The peasants shuffled backward, a blank-faced mob sharing the same fear of the unknown, the women like giant, staring dolls in their knee-length flaring skirts, black stockings, and high felt shoes. He would have to do it himself. Balancing in the rocking boat, he cradled the alien in his arms and lifted it carefully up onto the rough stone of the harbor wall. The circle of watchers pushed back even farther, some of the women choking off screams and running back to their houses, while the men muttered louder: Joze ignored them.

These people were going to be no help to him — and they might cause trouble. His own room would be safest: he doubted if they would bother him there. He had just picked up the alien when a newcomer pushed through the watchers.

"There — what is that? A vrag!" The old priest pointed in horror at the alien in Joze's arms and backed away, fumbling for his crucifix.

"Enough of your superstition!" Joze snapped. "This is no devil but a sentient creature, a traveler. Now get out of my way."

He pushed forward and they fled before him. Joze moved as quickly as he could without appearing to hurry, leaving the crowd behind. There was a slapping of quick footsteps and he looked over his shoulder; it was the priest, Father Perc. His stained cassock flapped and his breath whistled in his throat with the unaccustomed exertion.

"Tell me, what are you doing. Dr. Kukovic? What is that. thing? Tell me. "

"I told you. A traveler. Two of the local fishermen saw something come from the sky and crash. This. alien came from it." Joze spoke as calmly as possible. There might be trouble with the people, but not if the priest were on his side. "It is a creature from another world, a water-breathing animal, and it's hurt. We must help it."
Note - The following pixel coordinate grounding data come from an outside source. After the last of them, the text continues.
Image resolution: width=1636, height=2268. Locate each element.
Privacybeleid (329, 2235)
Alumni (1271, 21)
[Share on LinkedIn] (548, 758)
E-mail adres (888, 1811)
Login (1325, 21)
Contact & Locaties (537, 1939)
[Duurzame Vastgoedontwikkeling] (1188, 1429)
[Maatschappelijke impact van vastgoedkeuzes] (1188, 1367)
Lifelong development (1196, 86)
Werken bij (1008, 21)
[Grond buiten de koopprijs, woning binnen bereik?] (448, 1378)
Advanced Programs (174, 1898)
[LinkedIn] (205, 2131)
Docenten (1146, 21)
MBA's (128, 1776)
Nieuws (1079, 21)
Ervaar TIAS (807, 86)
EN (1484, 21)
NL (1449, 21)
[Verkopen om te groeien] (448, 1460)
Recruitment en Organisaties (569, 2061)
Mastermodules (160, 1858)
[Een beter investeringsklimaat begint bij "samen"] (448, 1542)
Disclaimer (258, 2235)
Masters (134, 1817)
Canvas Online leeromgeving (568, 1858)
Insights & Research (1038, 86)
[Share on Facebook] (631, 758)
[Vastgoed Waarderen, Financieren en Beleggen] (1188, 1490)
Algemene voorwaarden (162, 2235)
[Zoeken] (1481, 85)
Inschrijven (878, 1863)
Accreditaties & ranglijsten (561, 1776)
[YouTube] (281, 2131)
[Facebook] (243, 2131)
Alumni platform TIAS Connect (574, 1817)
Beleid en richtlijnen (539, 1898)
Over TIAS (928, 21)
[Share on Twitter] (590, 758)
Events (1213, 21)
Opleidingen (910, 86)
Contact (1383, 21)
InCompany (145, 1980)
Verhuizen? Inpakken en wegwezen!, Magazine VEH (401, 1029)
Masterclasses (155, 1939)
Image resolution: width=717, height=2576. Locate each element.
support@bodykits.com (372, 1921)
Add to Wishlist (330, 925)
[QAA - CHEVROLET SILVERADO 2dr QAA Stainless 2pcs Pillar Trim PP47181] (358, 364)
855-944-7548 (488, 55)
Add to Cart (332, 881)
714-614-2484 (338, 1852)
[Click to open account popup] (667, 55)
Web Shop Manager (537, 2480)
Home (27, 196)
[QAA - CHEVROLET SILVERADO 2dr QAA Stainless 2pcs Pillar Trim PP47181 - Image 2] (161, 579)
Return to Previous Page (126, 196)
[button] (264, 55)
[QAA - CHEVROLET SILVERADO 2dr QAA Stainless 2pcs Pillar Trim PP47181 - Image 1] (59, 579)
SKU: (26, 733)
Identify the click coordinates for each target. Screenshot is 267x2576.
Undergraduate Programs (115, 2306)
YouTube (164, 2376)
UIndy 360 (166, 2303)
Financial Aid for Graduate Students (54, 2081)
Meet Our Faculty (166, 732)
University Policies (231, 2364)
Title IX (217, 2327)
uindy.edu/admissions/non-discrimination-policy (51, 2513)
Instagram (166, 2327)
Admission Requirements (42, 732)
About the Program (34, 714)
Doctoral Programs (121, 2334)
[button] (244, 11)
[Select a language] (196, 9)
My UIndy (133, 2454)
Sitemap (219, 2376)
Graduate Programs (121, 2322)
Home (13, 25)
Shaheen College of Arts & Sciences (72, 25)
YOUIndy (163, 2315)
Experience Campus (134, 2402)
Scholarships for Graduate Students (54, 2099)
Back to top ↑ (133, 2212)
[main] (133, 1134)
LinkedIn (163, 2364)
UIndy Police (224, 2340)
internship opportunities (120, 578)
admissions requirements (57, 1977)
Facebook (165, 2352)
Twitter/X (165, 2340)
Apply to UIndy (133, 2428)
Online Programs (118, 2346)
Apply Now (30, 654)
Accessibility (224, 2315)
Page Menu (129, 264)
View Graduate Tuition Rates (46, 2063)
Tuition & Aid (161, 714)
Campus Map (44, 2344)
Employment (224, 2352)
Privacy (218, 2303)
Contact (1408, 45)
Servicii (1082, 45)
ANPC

Father Perc scrambled along sideways as he looked with obvious distaste at the motionless alien. "It is wrong," he mumbled, "this is something unclean, zao duh…"

"Neither demon nor devil, can't you get that through your mind? The Church recognizes the possibility of creatures from other planets — the Jesuits even argue about it — so why can't you? Even the Pope believes there is life on other worlds."